Wir fuhren in gegensätzliche Richtungen, jeder zurück in sein Leben oder das, was man dafür hielt. Und ich liebte sie mehr denn je, da mir Heike immer fremder wurde.

Heike hatte nie Interesse an meinem Freundeskreis gezeigt. Heike war vorwiegend unter älteren Brüdern aufgewachsen, die eine härtere Gangart lebten. Sie war burschikos genug, niemals ein Kleid tragen zu wollen. Sie tat sich schwer mit Emotionen. Entweder ich war mit Heike alleine oder mit meinen Freunden zusammen. Einige meiner Freunde, selbst die engeren unter ihnen, wussten nicht einmal, wer Heike ist und, dass sie überhaupt meine Freundin war. Ich weiß nicht, wieso Heike so reagierte, wieso sie meine Freunde mied. Sie war so gar nicht arrogant, hielt sich für nichts Besseres. Vielleicht, so vermute ich, wollte sie mich einfach nur ganz alleine für sich haben. Wir kamen die meiste Zeit bestens miteinander aus und verstanden uns seit Jahren stillschweigend. Heike war auch äußerst unkompliziert und ein recht einfach gestrickter Mensch, der einen Menschen niemals unnötig reizte. Sie spielte niemals die üblichen Psychospiele mit mir, die ein Mann manchmal so gar nicht gebrauchen kann. Heike forderte mich niemals heraus oder setzte mir die Pistole auf die Brust, in dem Sinne, dass ich mich besonders anstrengen muss, damit sie bei mir bleibt. Sie ließ mich, kurz und knapp beschrieben, einfach nur leben und atmen. Ich brauchte so etwas, da der tägliche Kampf schon auf genug anderen Ebenen stattfand.
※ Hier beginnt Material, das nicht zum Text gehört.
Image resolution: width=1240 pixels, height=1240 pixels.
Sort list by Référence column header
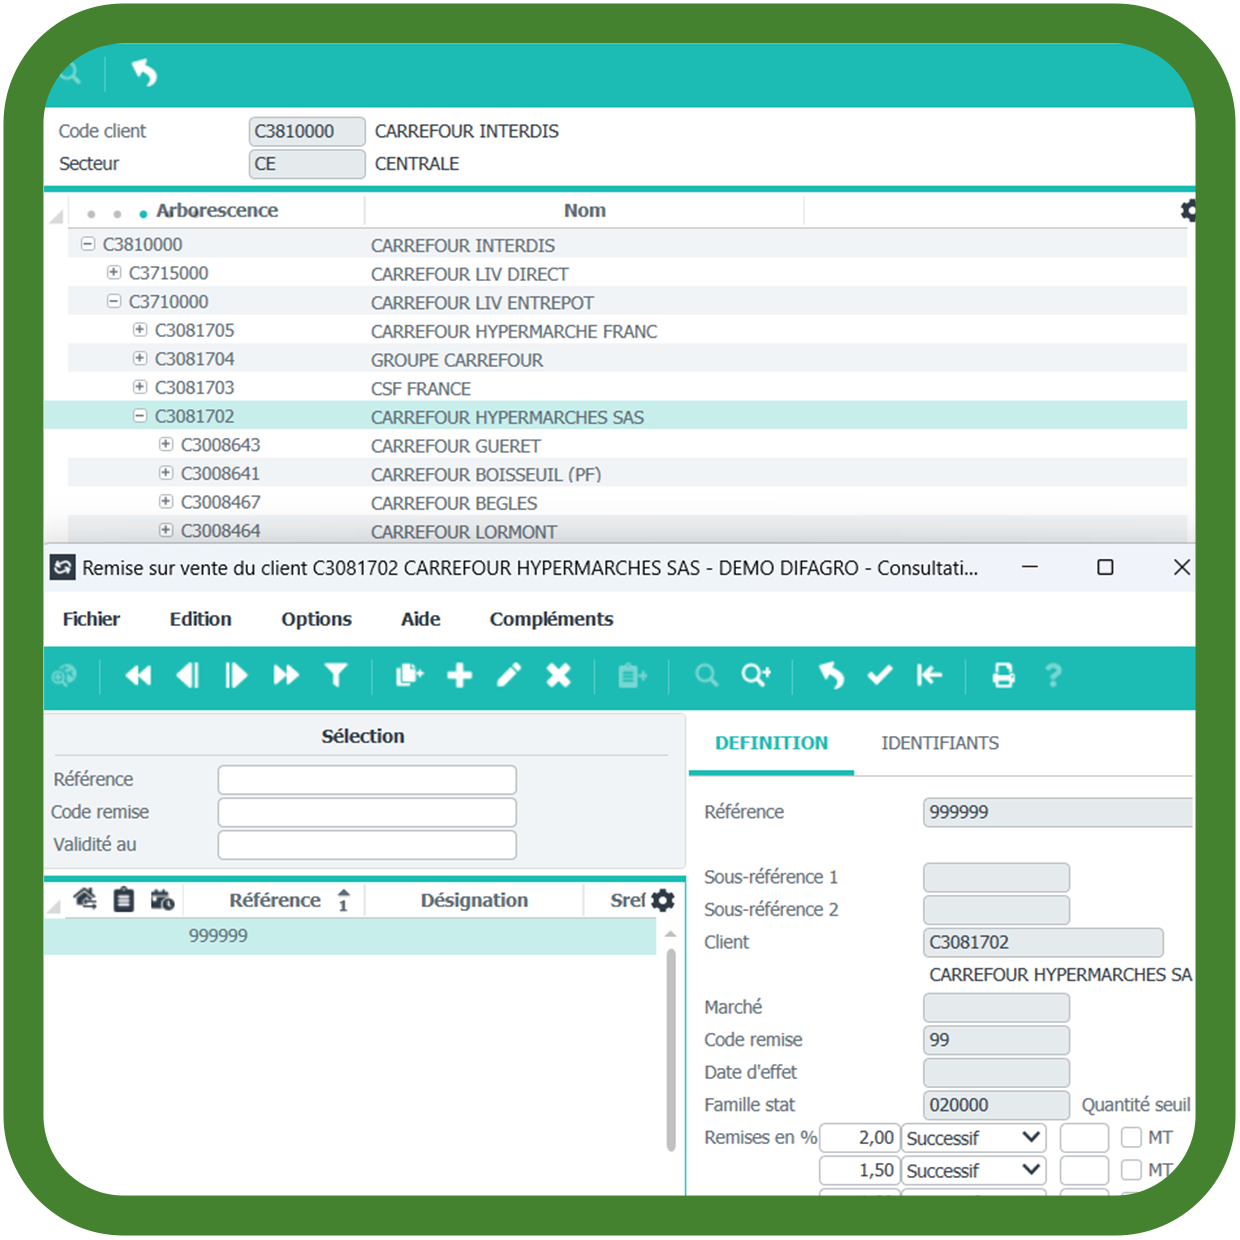pyautogui.click(x=275, y=900)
Trotzdem wandte ich mich immer öfter meinen Freunden zu und verbrachte immer weniger Zeit mit Heike.

Und ich trauerte dem verlorenen Band nach, das mich einmal mit Evelin verknüpfte.

Der Versuch zu vergessen

Es waren viele Jahre vergangen, in denen ich weder etwas von Evelin gesehen noch irgendetwas von oder über sie gehört hatte.

Ich war ein früher Pionier des Internets, hatte gleich zu Anfang der 1990er Jahre einen eigenen Computer konfiguriert und zusammengebaut. Aufgrund einiger unvorhergesehener Erkrankungen musste ich mich beruflich oft umorientieren, in viele wechselnde Aufgabengebiete neu einarbeiten, was mir nicht besonders schwerfiel, da ich ohnehin im Jahr so fünfzig bis sechzig Bücher las. Bildung war für mich einfacher zu handhaben, als aufrichtige, reine und beständige Liebe.

Ich gehörte zu den ersten Usern in Deutschland, die überhaupt ins Internet gingen. Viele Jahre verbrachte ich damit, Petitionen im Bereich Menschen- und Tierrechte zu unterzeichnen, eigene Webseiten zu erstellen, Menschen in Not und auch Künstler miteinander bekannt zu machen, sie zu verbinden, zu beiderseitigem Nutzen. Ich half Gefangenen mit Briefen und Petitionen, schrieb an Gouverneure. Ich vergaß darüber hinaus vieles. Doch niemals konnte ich Evelin vergessen.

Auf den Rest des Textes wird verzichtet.